Growing Species Maxima squash in Hawaii has its share of complications, which is why I do not give up. I am looking for solutions. In the islands, Maxima pumpkins are rare, usually only showing themselves in giant pumpkin contests. also, they are usually not grown organically, even though chemicals are of little help when it comes to the two big island foes of the squash family: Pickle worm and Melon Fly. Throw in three other varieties of tropical fruit fly, endless powdery mildew, and seed digging, fruit munching rodents, and cheap low-end hybrid squash arriving on our shores in hundreds of tons, there is a reason or two why the state of Hawaii lost this crop commercially.
…but it is tasty…and beautiful, so I continue on with my quest
That is a little background so that you understand why a success with a pumpkin is a success in a much larger sense. Take the Gori Blue Mottled pumpkin of Gori, Republic of Georgia.
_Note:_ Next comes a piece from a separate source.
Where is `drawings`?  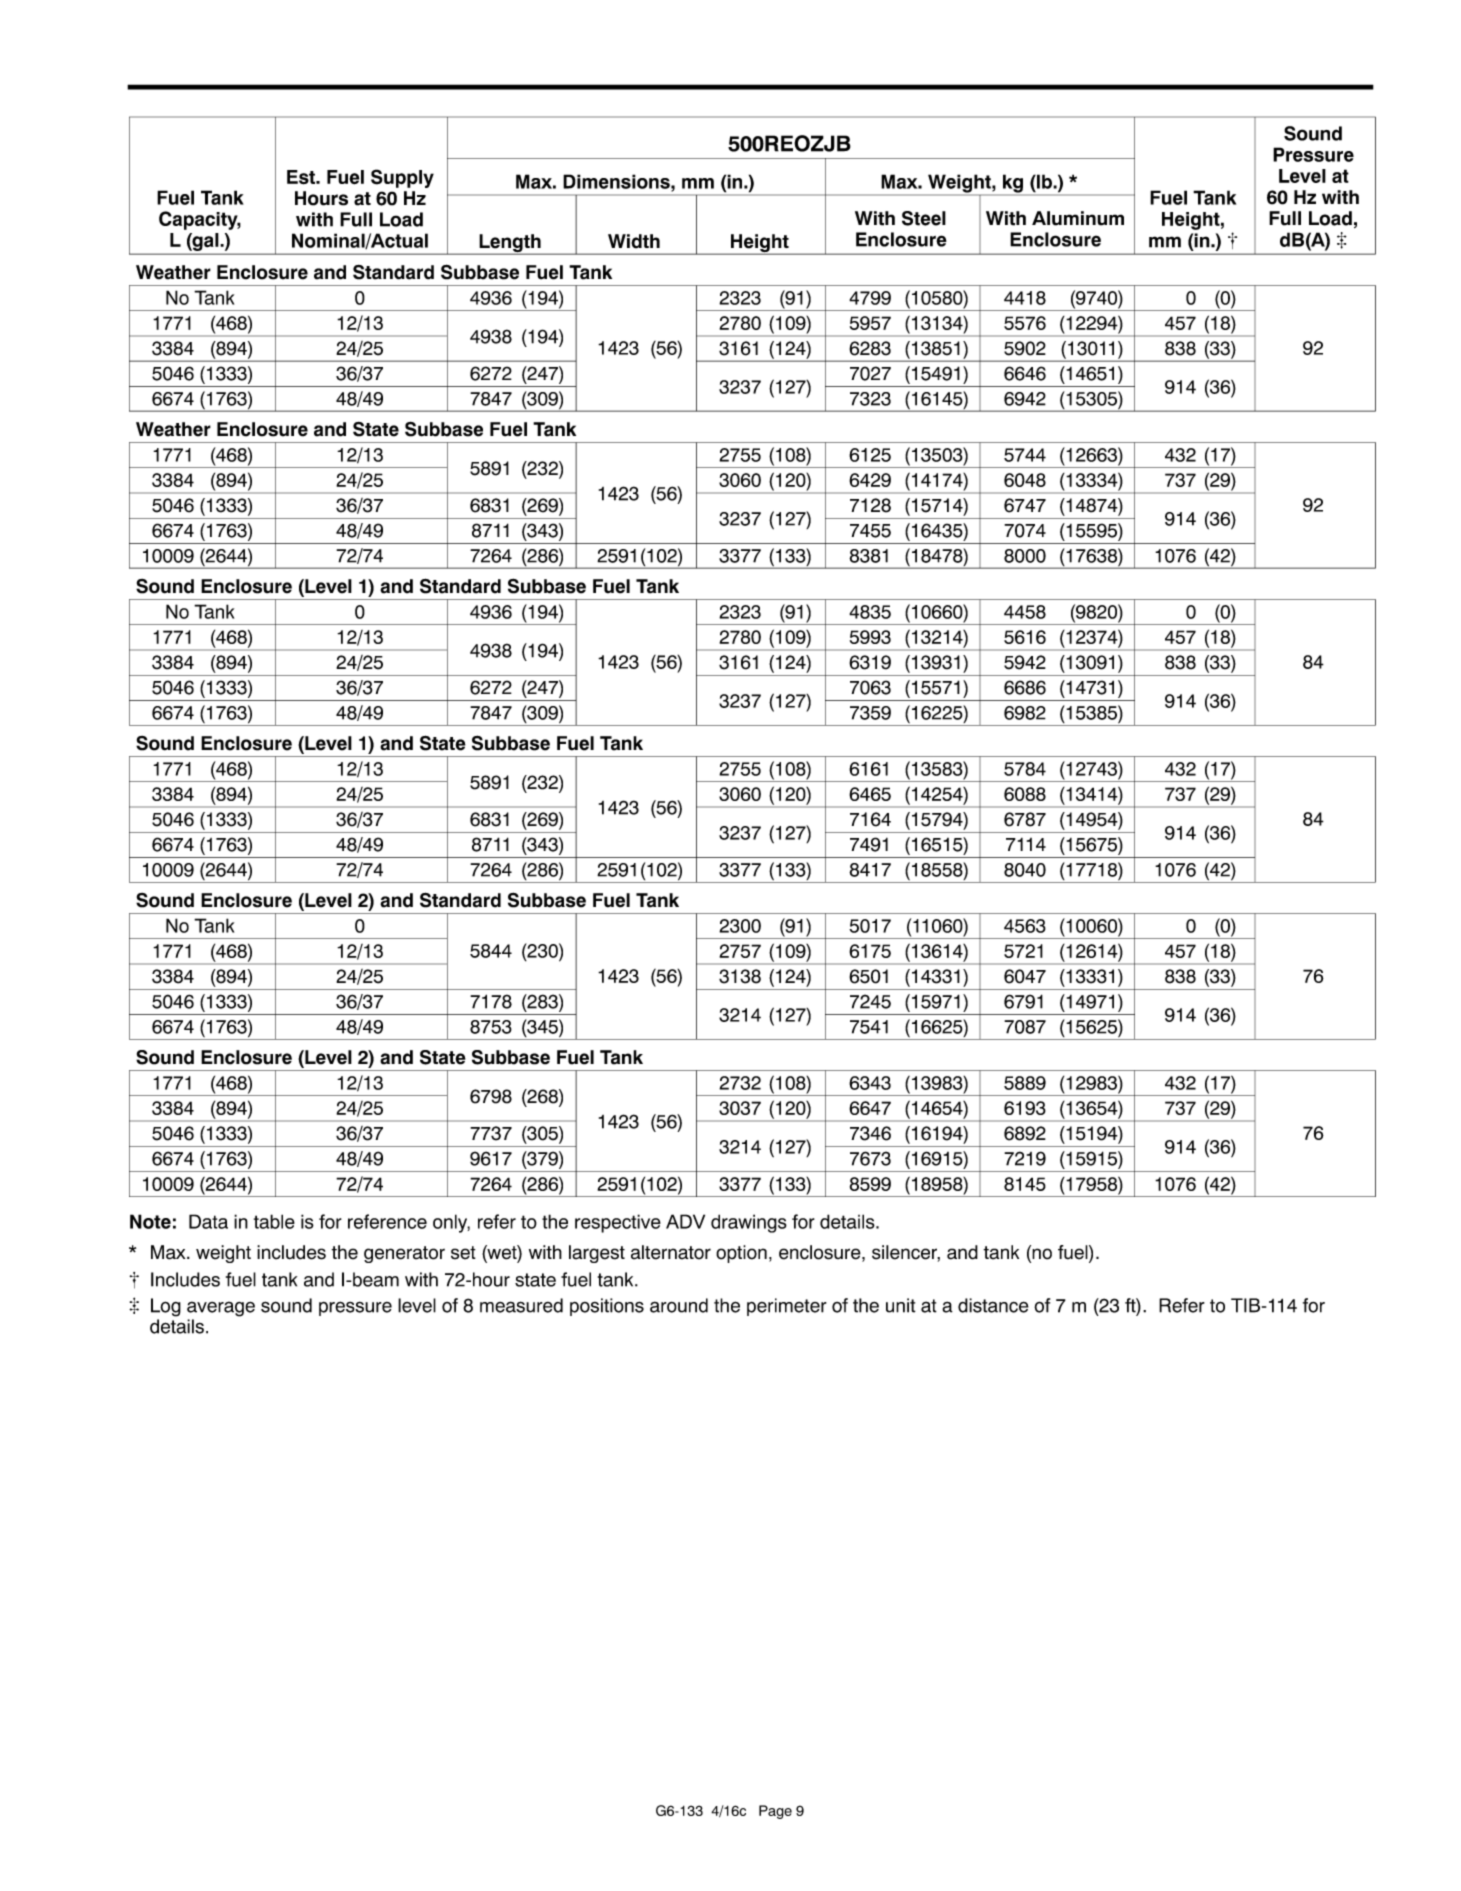 drawings is located at coordinates (749, 1223).
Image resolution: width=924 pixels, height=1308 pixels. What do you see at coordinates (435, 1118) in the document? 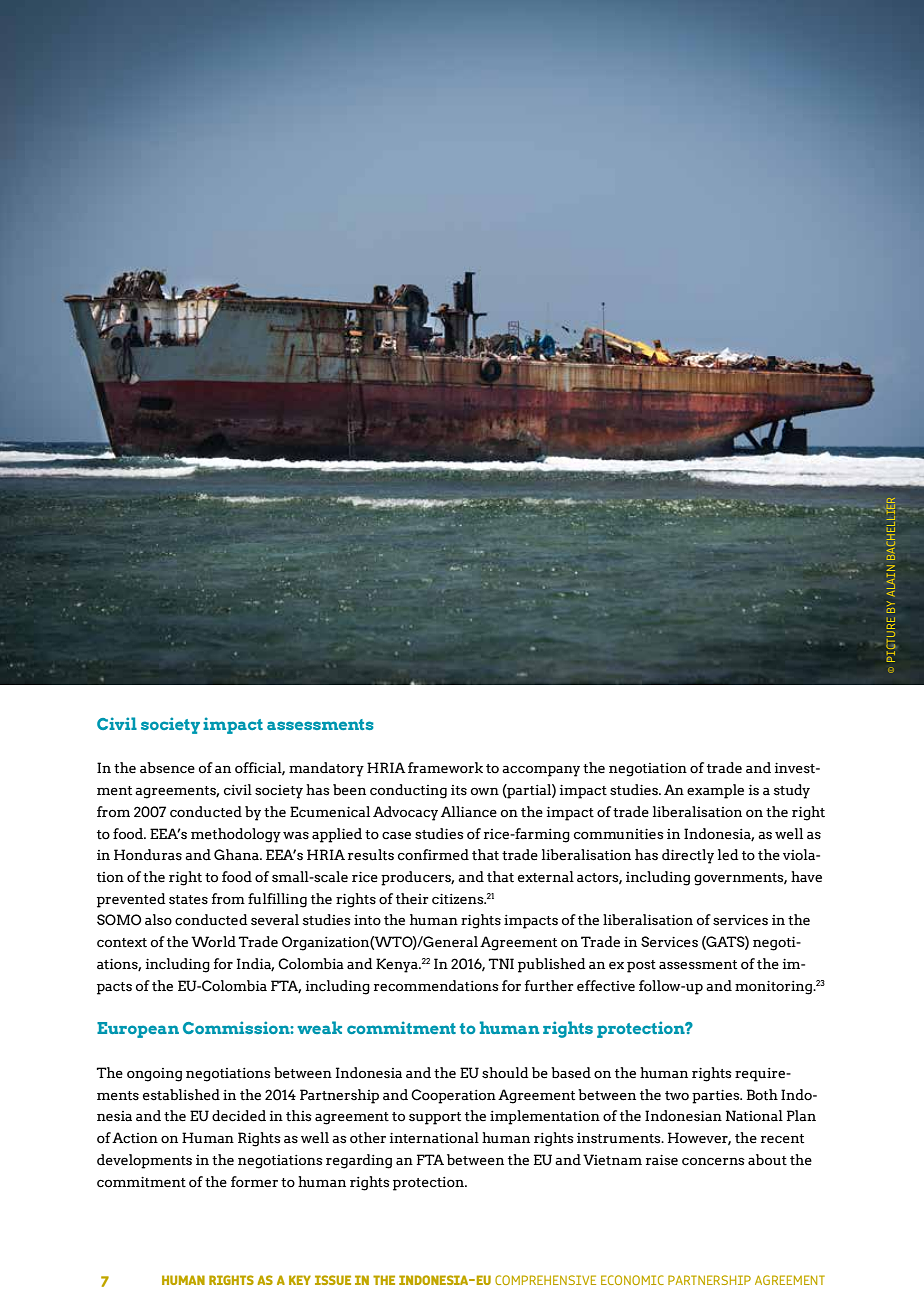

The seeds have been in my possession after Joe Simcox the Seed Explorer wanted to see if I could grow them out for more seed. I cringed at the thought of struggling with yet another nearly sure to fail Maxima, but I agreed, and I am happy that I did. You see, as it happened, I learned a lot from this pumpkin. It dodged a very critical bullet in that it managed to avoid detection of the oh so sneaky Melon Fly. It did not avoid the gaze and destruction of the Pickle Worm moth. But one out of two isn’t so bad, it is somewhat manageable as long as you know what you are getting yourself into. Both predators come in cycles, related to seasons, heat, moisture…the usual. If you give your plants enough nutrition, these long season growers are sure to have a few fruits that manage to avoid the moth/worm cycle. Pickle worm attacks stem, bloom, pollinated fruit, un pollinated fruit….yes, everything. They were the last straw for our commercial pumpkin industry. The ornamental Maximas are much easier to grow
(think Halloween) the bland, non sweet fruits tempt no one, human nor Melon fly. It does make a great treat for livestock and pets who don’t care that it is tasteless and watery.
So featured here in the video is a roughed up 2nd generation specimen that fell out of a tall shrub. The robust vine got a bit carried away and climbed high, only to have the 15 lb fruit crash down during a windstorm. In the quick video, I make a few mistakes, one being that I say it is small for it’s size, I meant to say it has a small seed cavity for it’s size, a great point for culinary varieties. I infer that it is small…but only small for me (15 vs 30 pounders) I also note that I am going to plant them in the kitchen…oh well, I would reshoot, but it is already prepped and a good quantity was eaten by me. So bear with me. I also would like to recommend Hawaii growers to break off the thick stem of all Maxima variety, due to a multitude of reasons that I will cover later. Just trust me on that one, and I hope all will be inspired by a little “squash success.”